The first step is to inform the parent/patient that you administered the wrong vaccine. Next, follow these guidelines:
- Tdap given to a child younger than age 7 years as either dose 1, 2, or 3, is not valid. Repeat with DTaP as soon as feasible.
- Tdap given to a child younger than age 7 years as either dose 4 or 5 can be counted as valid for DTaP dose 4 or 5.
- Tdap or DTaP given to a fully vaccinated child age 7–9 years: the child should receive the routine adolescent Tdap dose at age 11–12 years.
- Tdap or DTaP given to a fully vaccinated child age 10 years: count this dose as the routine adolescent Tdap dose recommended at age 11–12 years.
- DTaP given to an undervaccinated child age 7–9 years: count this dose as a Tdap dose of the catch-up series. The child should receive the routine adolescent booster dose of Tdap at age 11–12 years.
- DTaP given to an undervaccinated child age 10 years: count this dose as the routine adolescent Tdap dose recommended at age 11–12 years.
- DTaP given to a person age 11 years or older: count this dose as a routine Tdap dose.
Note that DTaP is neither approved nor recommended for people older than 6 years (except hematopoietic stem cell transplant recipients in some situations; see www.cdc.gov/vaccines/hcp/acip-recs/general-recs/immunocompetence.html).
Yes. The DTaP in the Pentacel can be counted. Although Pentacel is licensed as a 4-dose series and this may represent a fifth dose of Pentacel (in which case it would be off-label use), the dose of DTaP counts as the fifth dose of DTaP.
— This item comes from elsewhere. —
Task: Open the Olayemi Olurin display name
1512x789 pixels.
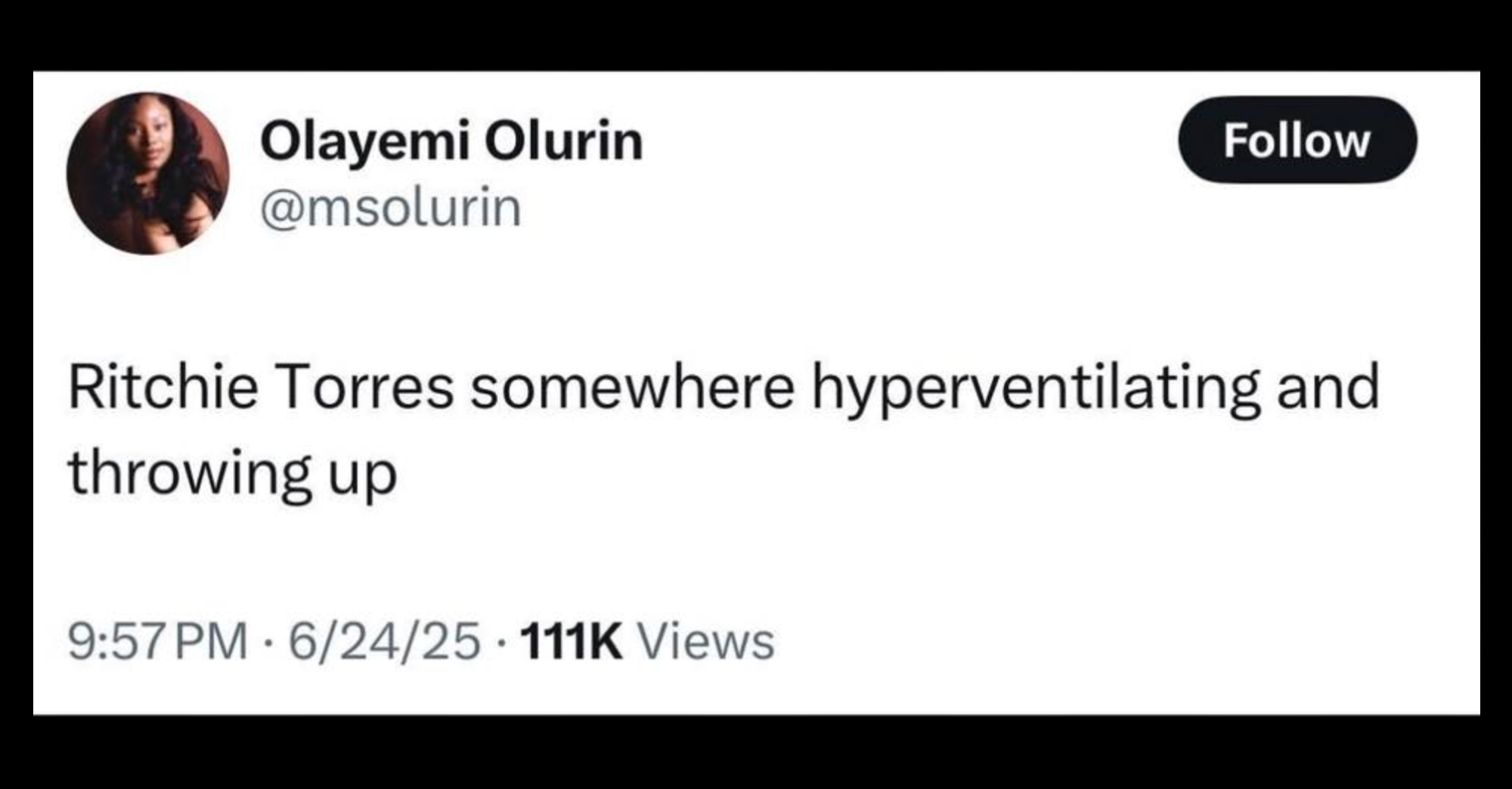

The same principle applies to Vaxelis (DTaP-IPV-Hib-HepB, MCM), which is licensed for use in children ages 6 weeks through 4 years as a 3-dose series of vaccinations routinely recommended at age 2 months, 4 months, and 6 months. The DTaP in a dose of Vaxelis inadvertently administered after the 5th birthday or as the 4th or 5th dose of DTaP (off-label use) may be counted as valid and does not need to be repeated.